Времена года проходили одно за другим, а Джейсон и не замечал, что речь идет о годах. «Скоро, — говорил он по-прежнему, — скоро покинем Гренобль, уедем из Франции, отправимся туда…» Но в конце каждой осени, видя, как медленно угасает ослепительное полыхание природы и приближается зима, он решал остаться еще на сезон. Он был похож на горных зайцев и куропаток, каждую зиму меняющих свой мех и оперение, приспосабливаясь к снежной белизне; как только выпадал первый снег, его сердце белело, искрилось, шалело от новых восхождений, которые он собирался совершить.
Так что с началом прошлой зимы он опять устремился к новым вершинам.

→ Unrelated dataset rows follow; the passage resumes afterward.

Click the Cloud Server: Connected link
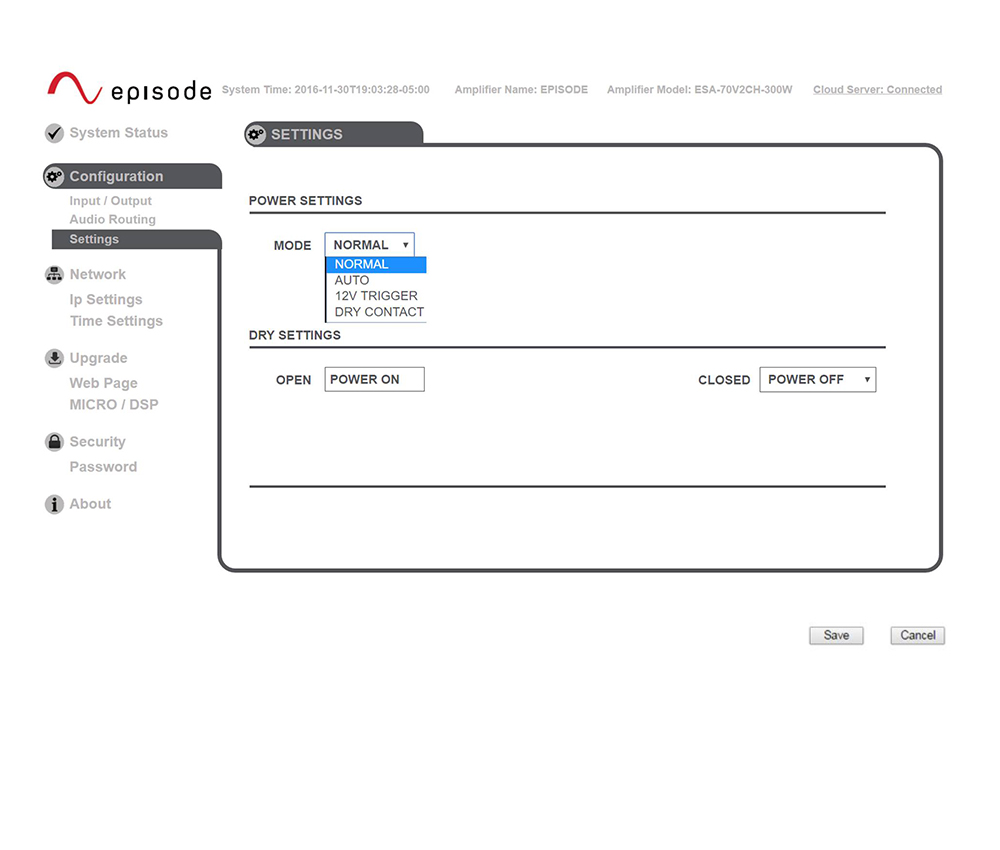877,90
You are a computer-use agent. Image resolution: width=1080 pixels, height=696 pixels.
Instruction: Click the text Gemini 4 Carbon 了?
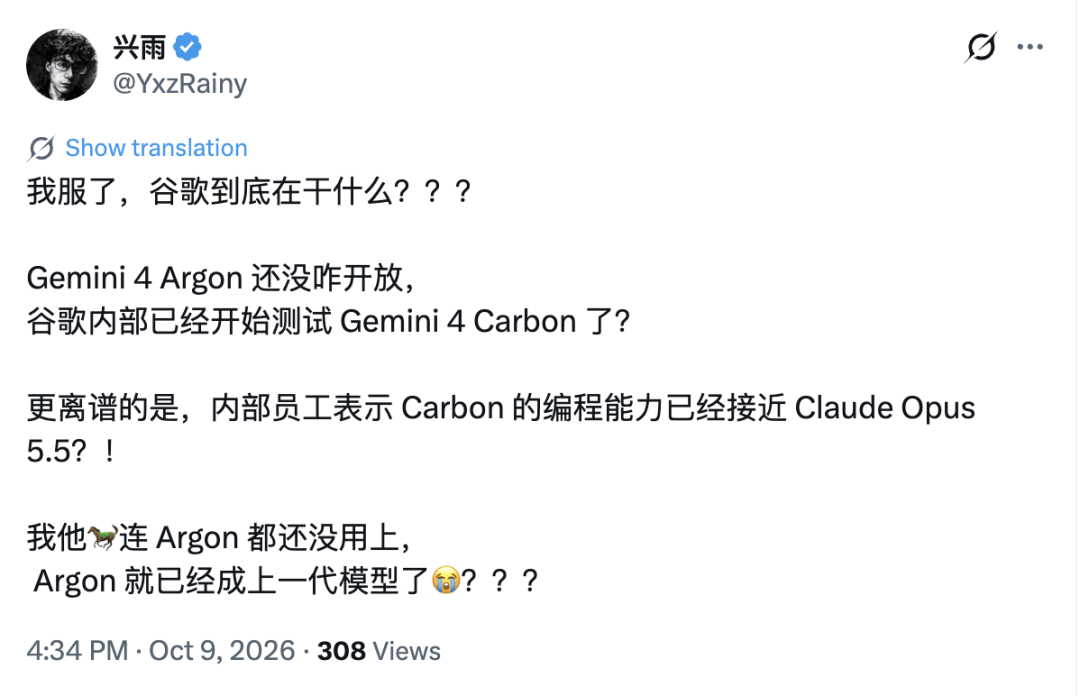pos(485,322)
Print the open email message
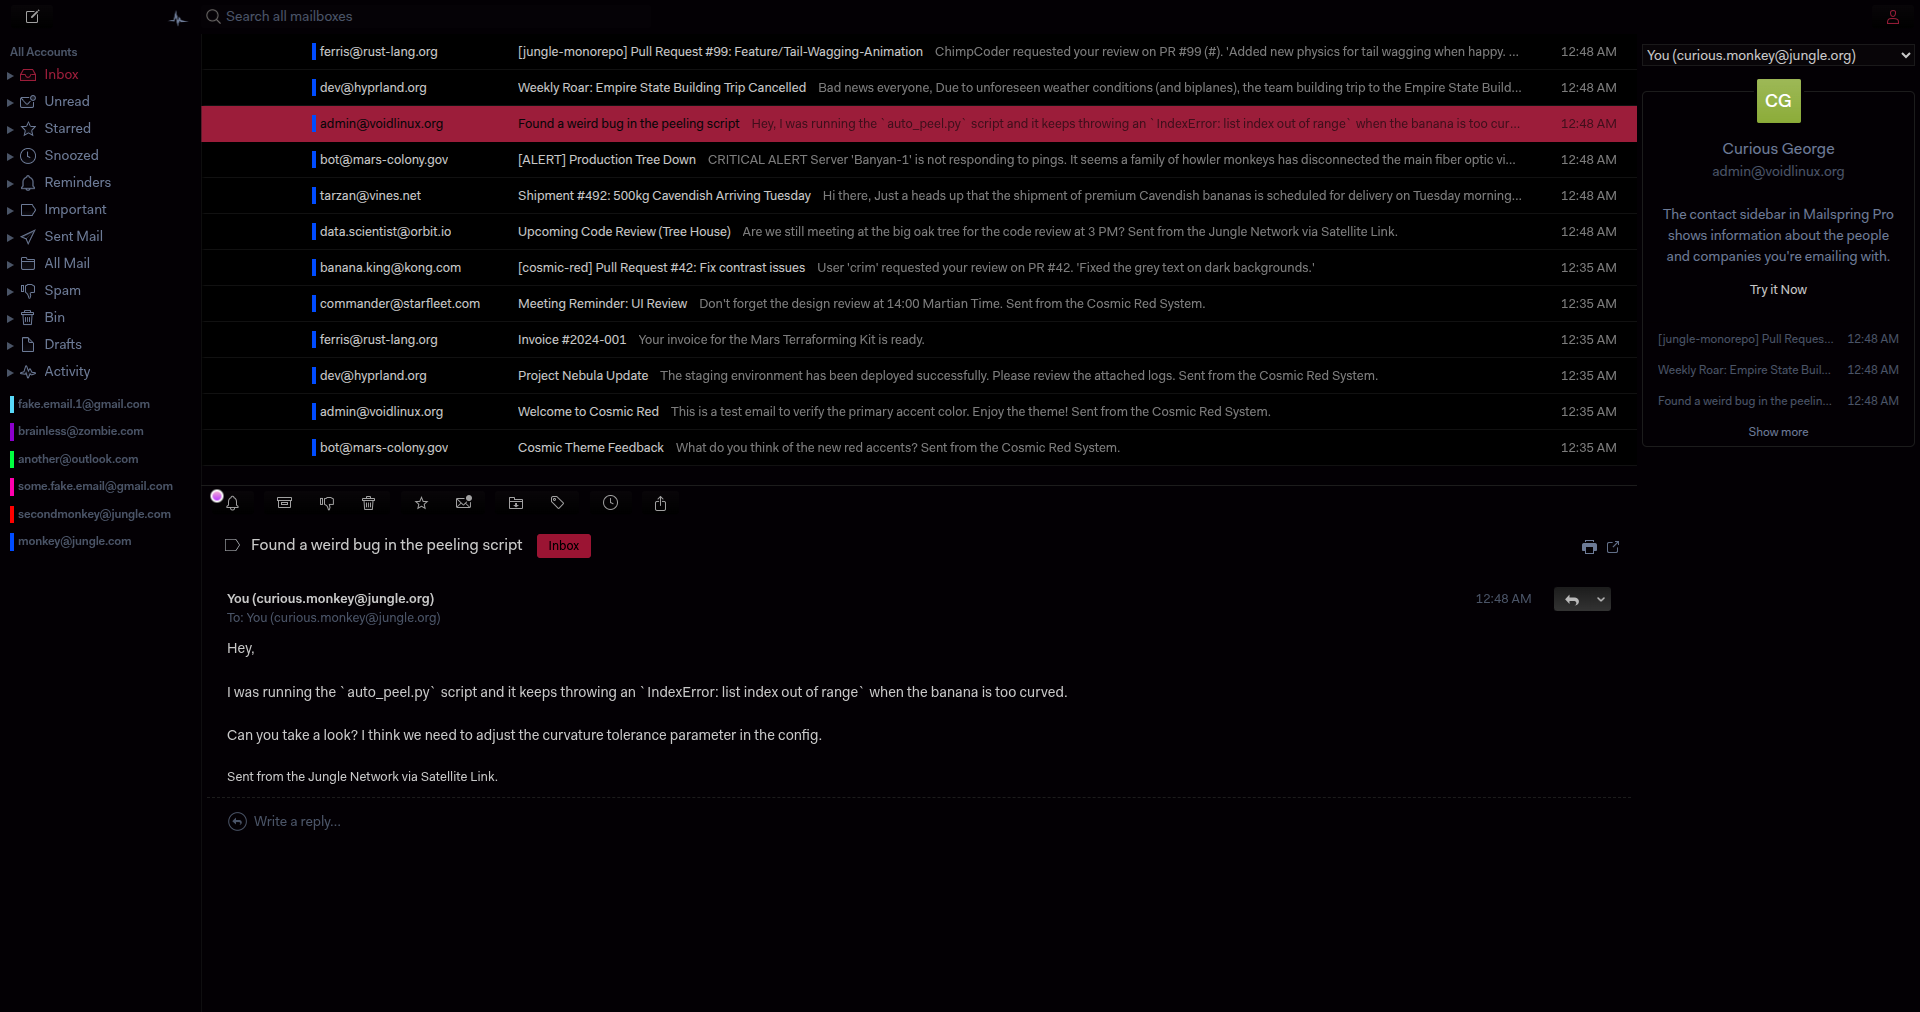This screenshot has width=1920, height=1012. pos(1589,547)
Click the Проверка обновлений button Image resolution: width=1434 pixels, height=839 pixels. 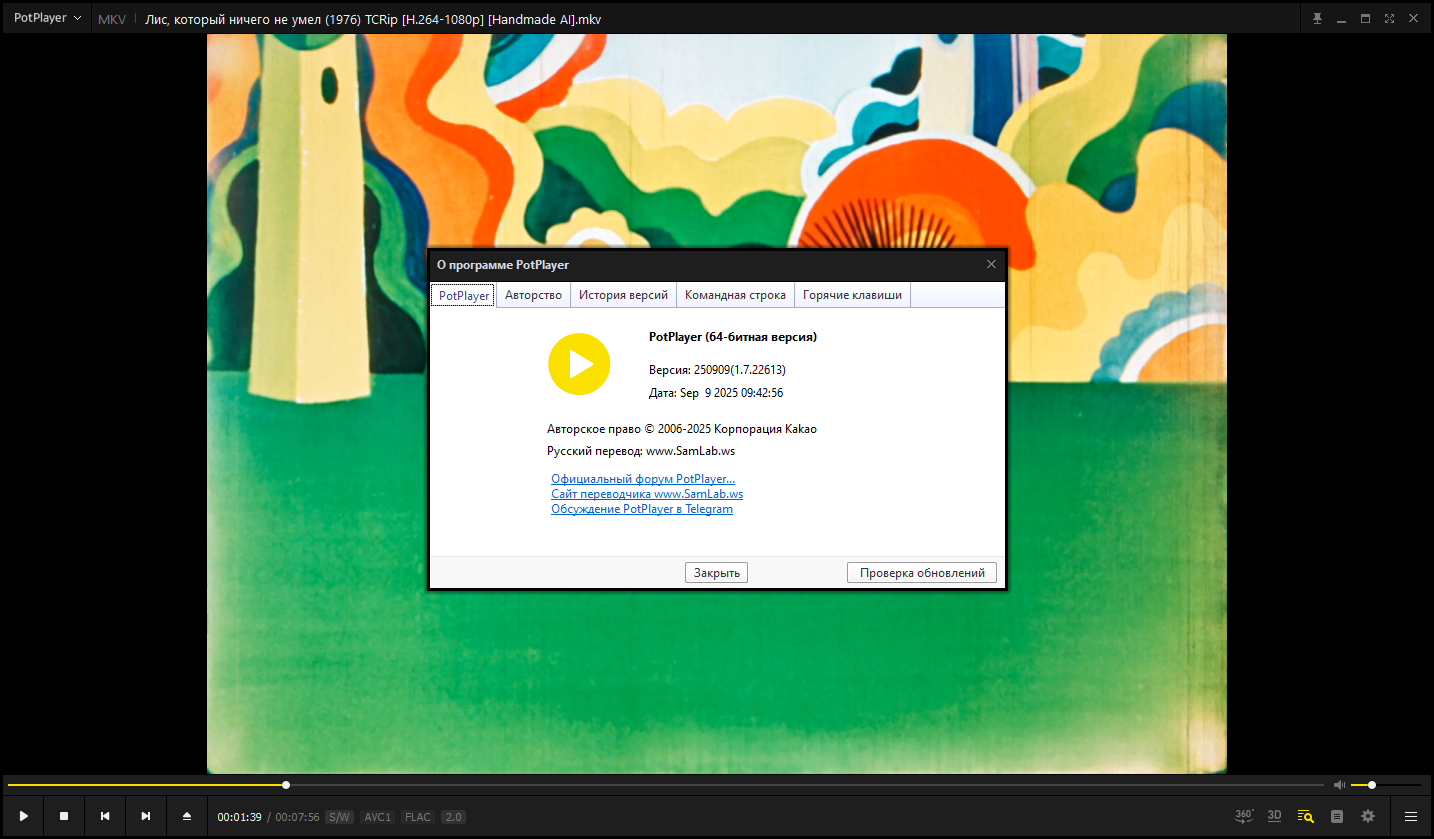pyautogui.click(x=922, y=573)
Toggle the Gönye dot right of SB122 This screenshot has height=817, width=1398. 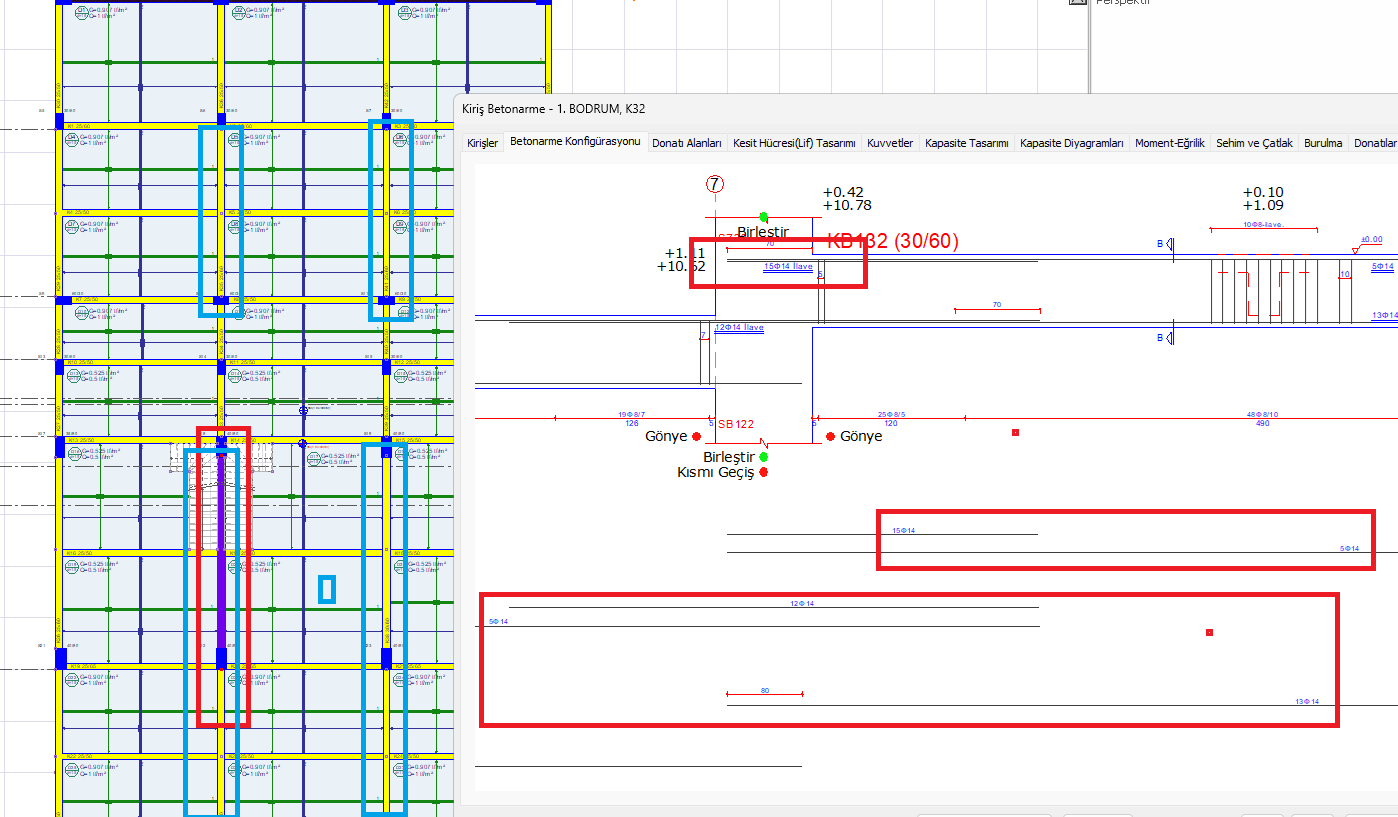[830, 437]

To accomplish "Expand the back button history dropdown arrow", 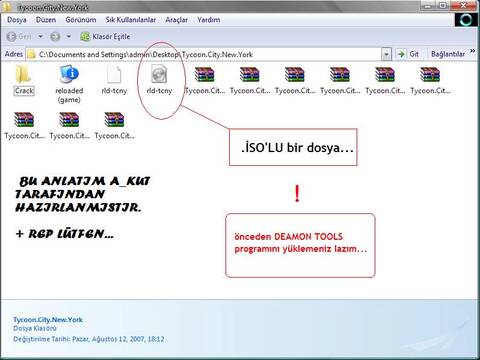I will (40, 36).
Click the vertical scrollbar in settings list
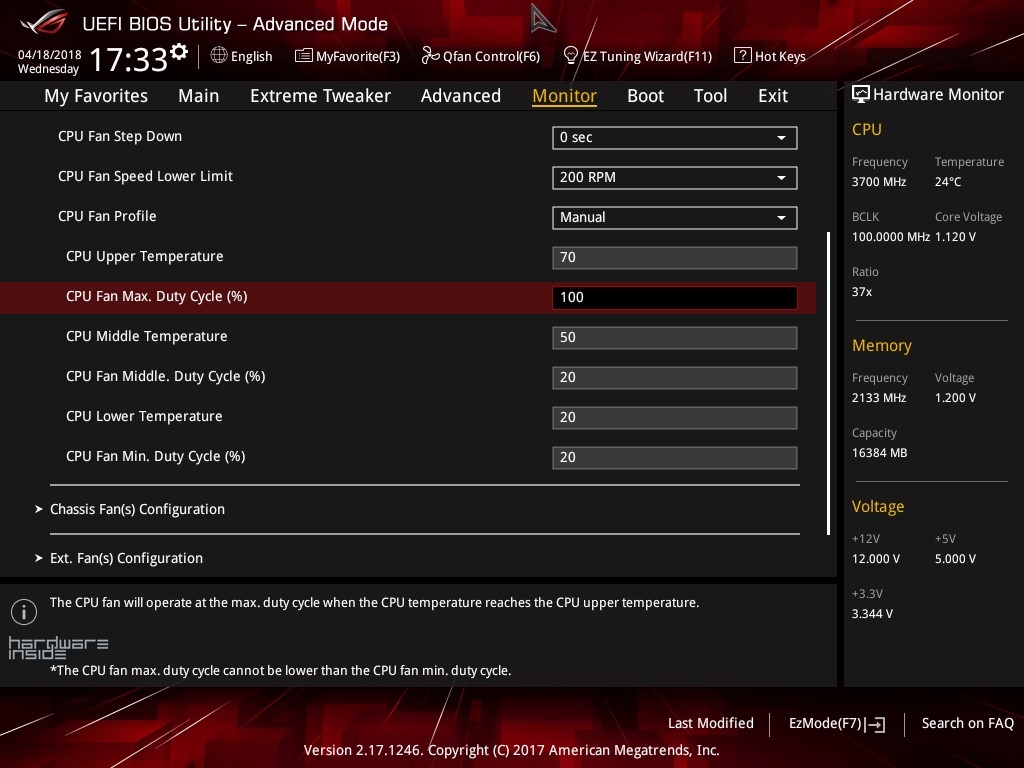The image size is (1024, 768). coord(828,380)
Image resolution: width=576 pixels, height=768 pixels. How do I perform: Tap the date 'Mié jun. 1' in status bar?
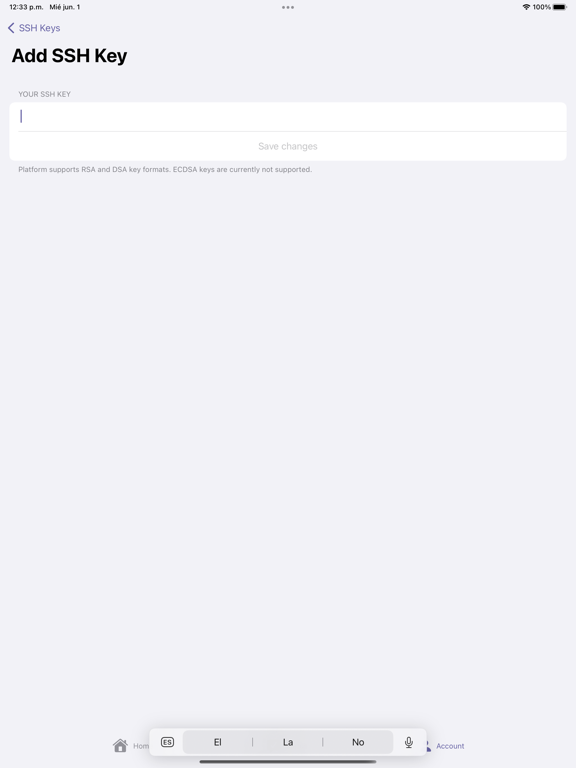click(65, 7)
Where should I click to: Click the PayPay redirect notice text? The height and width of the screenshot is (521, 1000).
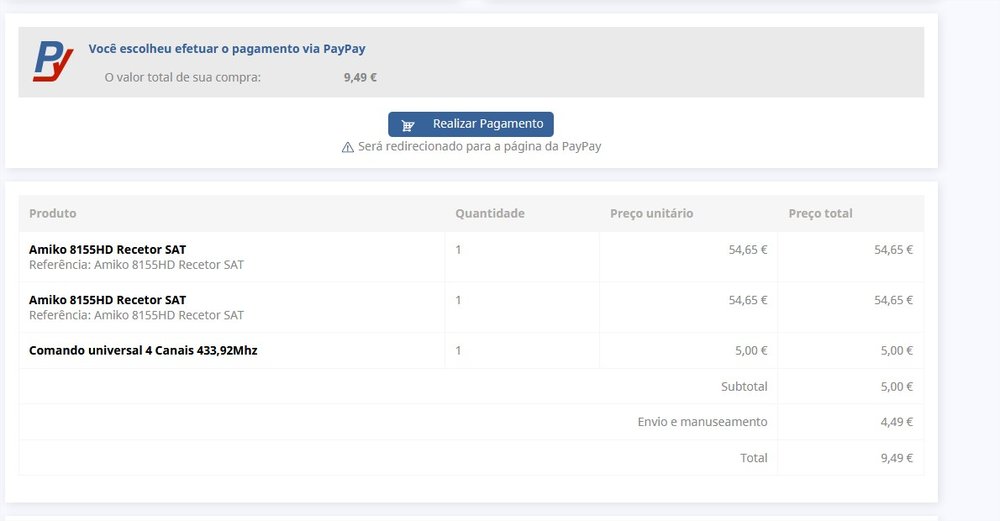click(479, 146)
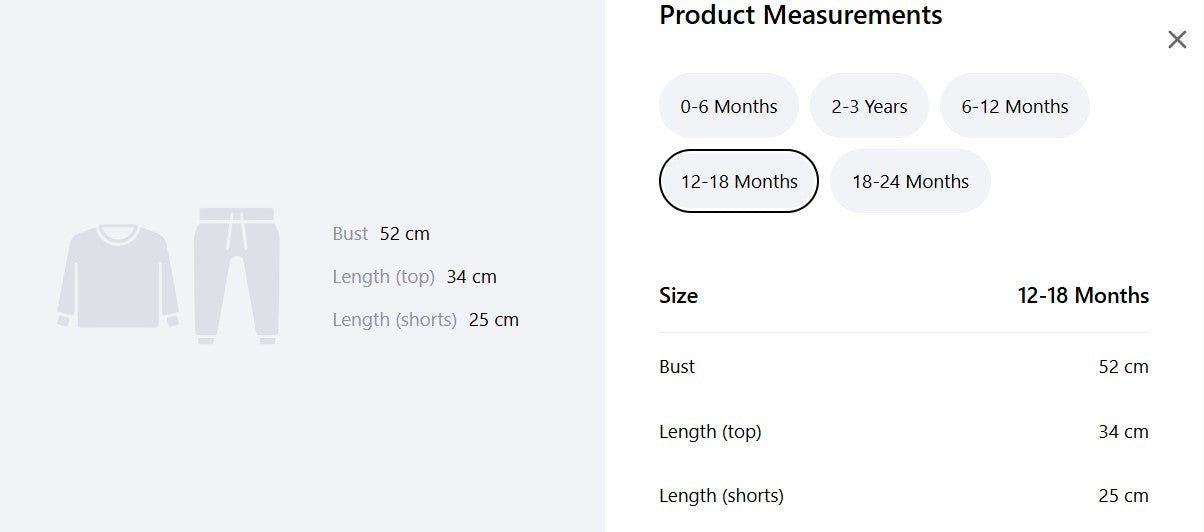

Еще раз вознесся к чистейшей небесной синеве, к этой царственной ясности, к этому абсолютному безмолвию. Еще раз отправился штурмовать высоты, чтобы сбросить там с себя свое детство. Но сбросил самого себя, и даже не на вершине, а всего лишь на полпути. Потерял самого себя, всего целиком. Из-за какого неловкого движения, неверного шага он оступился и сорвался вниз, его спутники так и не поняли. Лишь увидели, как он внезапно отделился от стены и отвесно упал прямо в пустоту. Крохотной точкой — в пустоту. Быть может даже, этот неверный шаг исходил не от него самого, а от его слишком мечтательного детства, постоянно липшего к его сердцу, к рукам, к глазам. Быть может, этот неверный шаг вызвала сама гора, вдруг безо всякой причины столкнув его со своего длинного ледяного бока. Или, быть может, гора сбросила его со своего бока лишь для того, чтобы подхватить, сохранить целиком для себя, только для себя, чтобы спрятать его в себе. Похоронить в себе навеки.
Гора хранила Джейсона несколько месяцев. И все это время Баладина ждала. Ждала не того, что найдут тело Джейсона,
Тело Джейсона нашли весной. Нашли совершенно целым, ибо достали из-подо льда. Он лежал на спине под ледяным стеклом, обратив лицо к небу, полуприкрыв глаза. Но одна из его рук все же была слегка повреждена, поскольку лед не полностью покрыл пальцы левой кисти, и указательный палец, воздетый кверху, словно пытался указать на какую-то невидимую точку в небе, был, вероятно, отгрызен каким-то животным или попросту сгнил. На нем не хватало последней фаланги. Только этот почерневший, ссохшийся кончик пальца и торчал из-подо льда, указывая его смерти.
И Баладина увидела Джейсона. Как только ей сообщили, что обнаружено тело, она отправилась вместе с людьми, которые должны были его доставить. Она все еще, даже больше, чем когда бы то ни было, отказывалась верить в смерть Джейсона. Впервые не побоялась встретиться с горами лицом к лицу. Желание Баладины поскорее увидеть Джейсона было так велико, что сделало ее более ловкой и быстрой, чем остальных. Он забыла об усталости, о страхе, об опасности.
Она добралась до места падения. Увидела Джейсона подо льдом — его приоткрытые глаза, выражавшие лишь глубокое удивление, его руки, такие красивые, с длинными, тонкими пальцами, застывшими в изящном жесте. Как могла она поверить в смерть Джейсона, почему должна в нее верить, если он предстал перед ней почти таким же, как и в первый день их встречи — по ту сторону зеркала? Но в этот день он уже не держал книгу, его руки были свободны. Он сам был книгой. Незримой книгой.
«…ЯЗТИиН YJ3MOJ А 21ТЯАЯН ЗНТ»
Абсолютно непонятной.
И однако в этот миг сердце каждого из них было более одиноко, чем когда-либо. Но на что же оно охотилось, где охотилось, сердце Джейсона? На этот раз она сама сказала: «Я здесь!» Даже не сказала, а выкрикнула. Лежа на льду, над Джейсоном, накрывая его всем своим телом, припав глазами к его пустому взгляду, приникнув губами ко льду, обжигавшему их до крови, и изо всей силы стуча кулаками, она кричала: «Я здесь!» Но Джейсон не отвечал. Только горы отражали эхо этого крика, разнося его все дальше и дальше, от пропасти к пропасти: «Я здесь! Я здесь! Я здесь!..»
Ее крик разбился о покалеченный палец Джейсона. Она скорее не увидела, а услышала в жесте этого обрубка вопросительный ответ, который сама дала в день их первой встречи: «Где здесь?»
«Где здесь?» — казалось, вопрошал Джейсон, тыча концом своего черного указательного пальца в необъятность небес, в пустоту.
«Где здесь?» — этот вопрос больше не оставлял Баладину. Где здесь — где же был Джейсон? Где же его радость, его любовь? Где же его молодость? Где же Лили-Лав-Лейк? Где же его жизнь? Где же то, что называют смертью? Где здесь, где? Где же Бог? Где здесь милосердие и мир?